Monday, February 22, 2016

Feb 21, 2016 Sermon: "The Fifth Stage"

Stephen Baldwin
OT: Psalm 27
NT: Luke 13.31-35

                Elizabeth Kubler-Ross was a Swiss psychiatrist who worked with terminally ill patients.  She became one of the world’s leading experts on death and developed what we now call the “Five Stages of Grief.”  They apply to grief of all sorts—grief over death, pain, hurt, regret.  These are the five stages. 
                Denial.  This isn’t really happening.  I’ll pinch myself, wake up, and realize this has all been a terrible dream.
Anger.  Frustration boils over.  We lash out, we kick and scream and fight. 
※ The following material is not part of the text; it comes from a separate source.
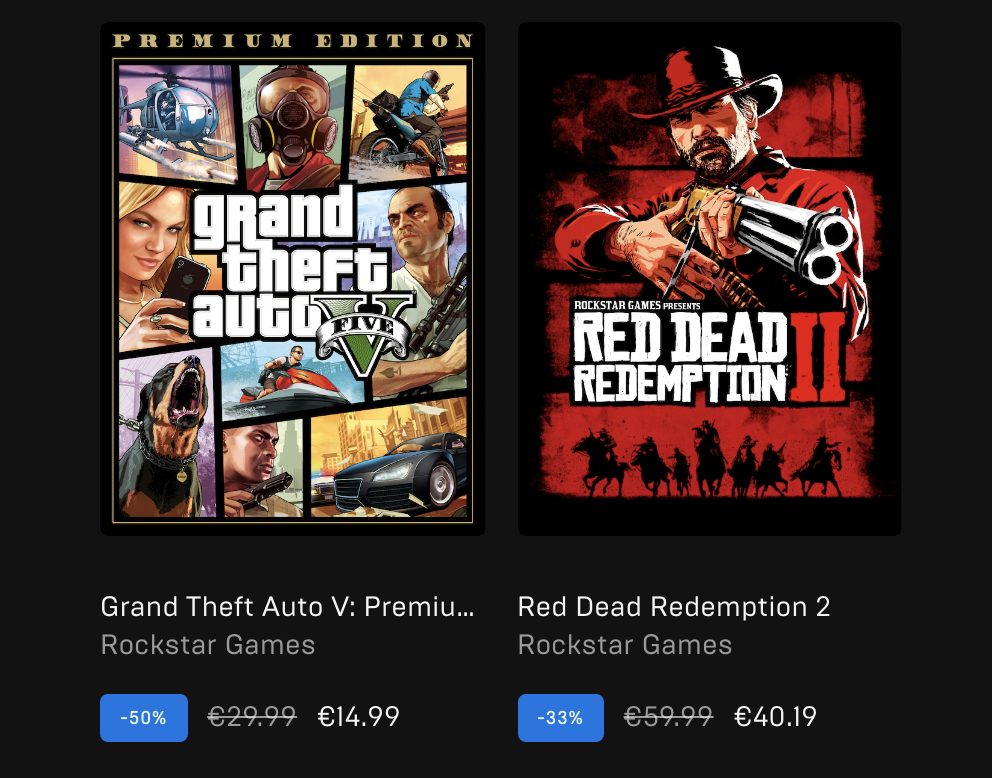Select Rockstar Games under Grand Theft Auto V
This screenshot has width=992, height=778.
click(208, 645)
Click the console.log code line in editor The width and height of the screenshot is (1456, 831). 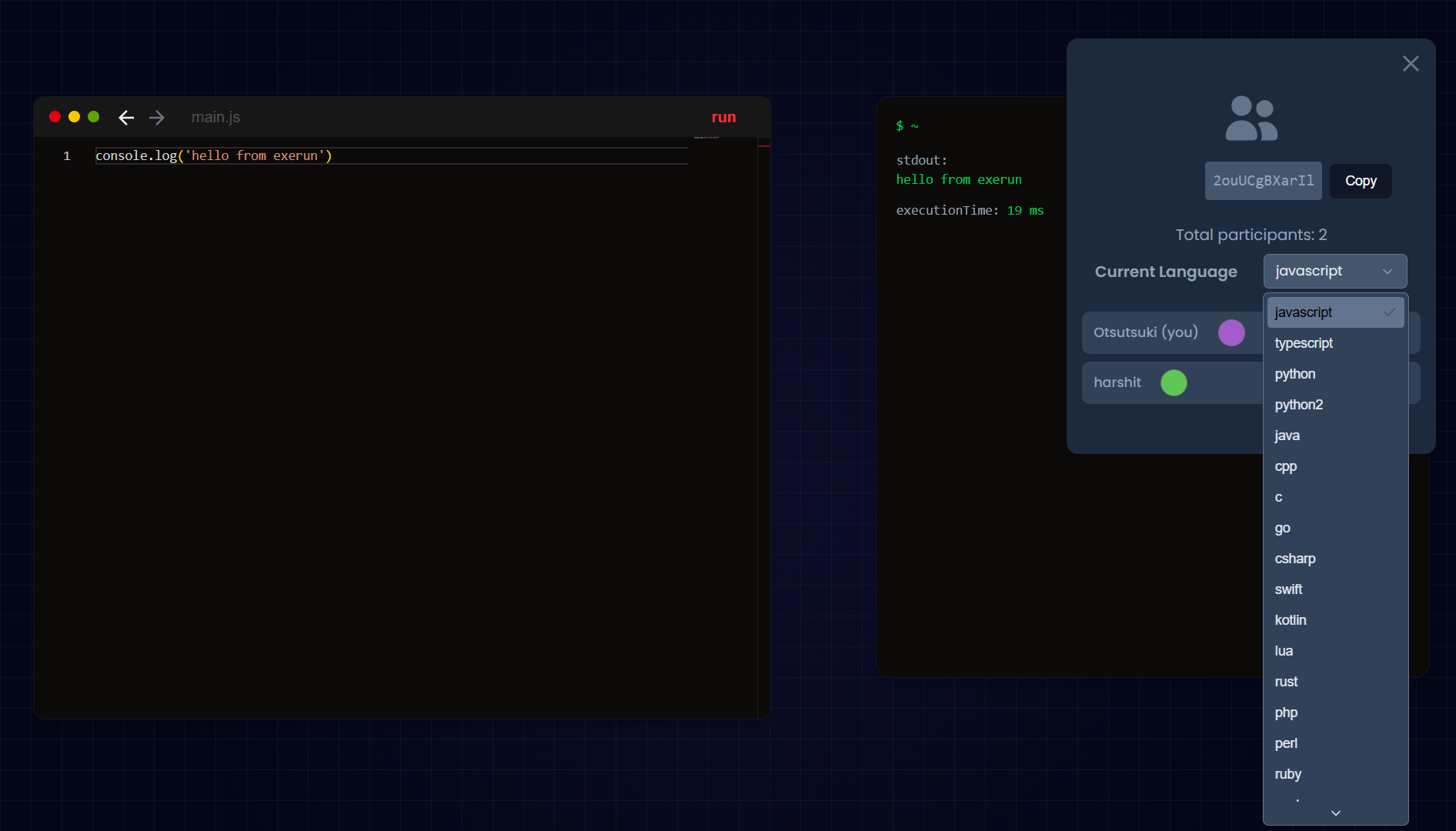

Bargaining.  As if we are lawyers in a negotiation, we try and bargain with God.  If this will all just go away, then we promise to be better people and live a better life. 
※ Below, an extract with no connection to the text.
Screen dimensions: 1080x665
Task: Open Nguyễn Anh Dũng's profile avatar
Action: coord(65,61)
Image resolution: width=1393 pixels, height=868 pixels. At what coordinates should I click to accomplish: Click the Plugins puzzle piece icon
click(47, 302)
Depression.   We give up.  We say, “What’s the point?” 
Acceptance.  We somehow finally realize that despite how messed up things are, it will be alright. 
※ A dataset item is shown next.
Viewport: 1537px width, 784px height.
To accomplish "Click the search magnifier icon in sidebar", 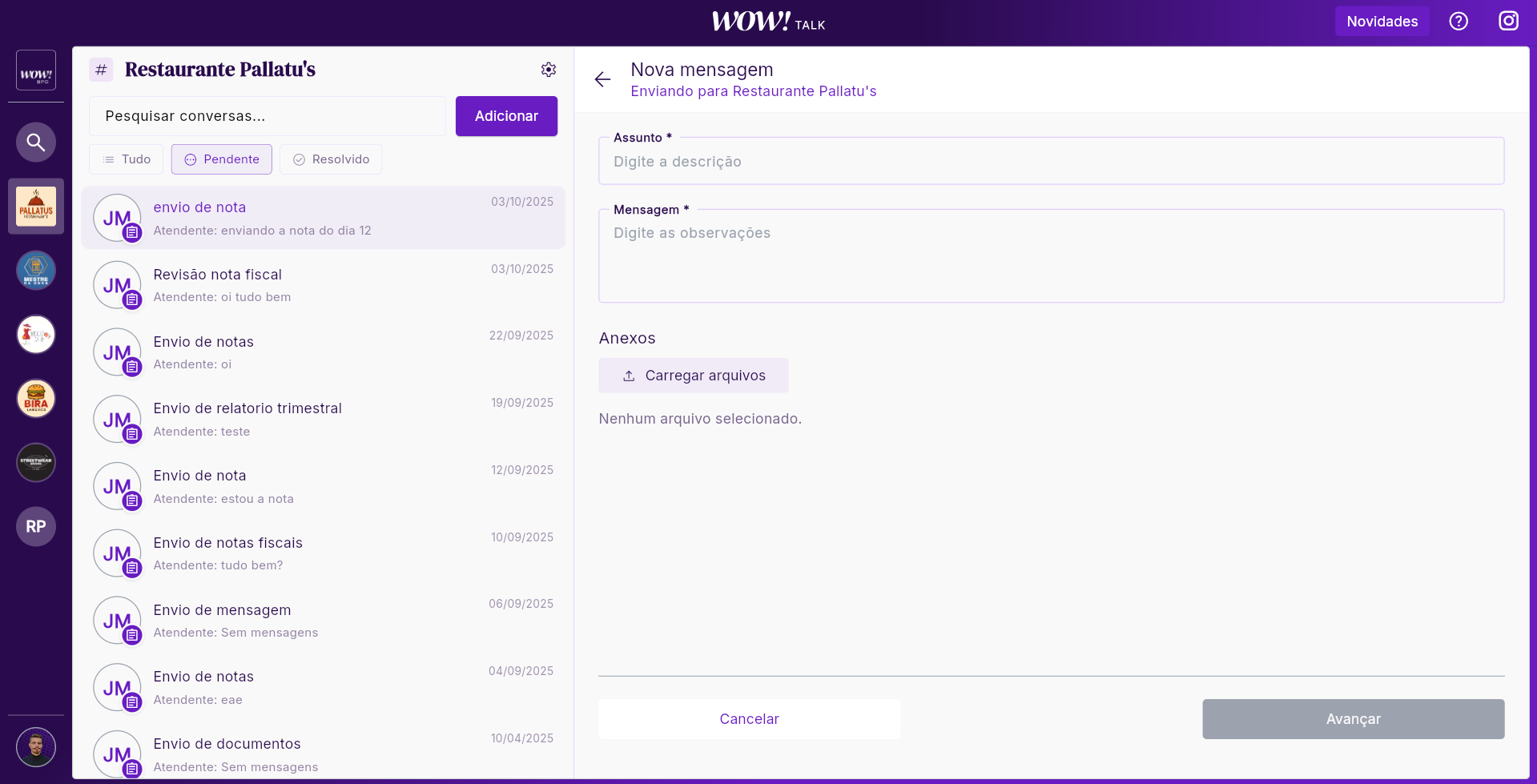I will 35,143.
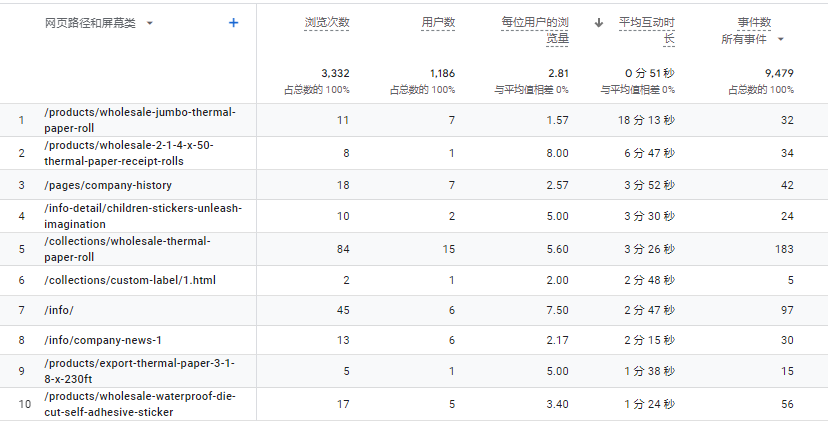This screenshot has width=828, height=424.
Task: Click the total 浏览次数 value 3,332
Action: (335, 73)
When you grieve, you don’t go through these stages in some simple, sequential order.  You’re not in denial for a day, angry for a day, and so on.  You bounce back and forth between these stages for months if not years. 
                Jesus was human too.  He grieved like we do.  By today’s reading, I think he had completed his stages of grief by arriving at acceptance.  He didn’t like Herod, he wasn’t satisfied with his disciples commitment, and he had to be beyond anxious about what surely awaited him in Jerusalem…but he accepted it.  He accepted all of it. 
                Do you ever feel like Herod is out to get you?  Do you ever wonder if even those closest to you understand you?  Do you ever get tired of the rat race of conflict? 
                Jesus teaches us that peace is not the absence of conflict but the acceptance of it.  He found peace by accepting his situation, and we can too.  Amen.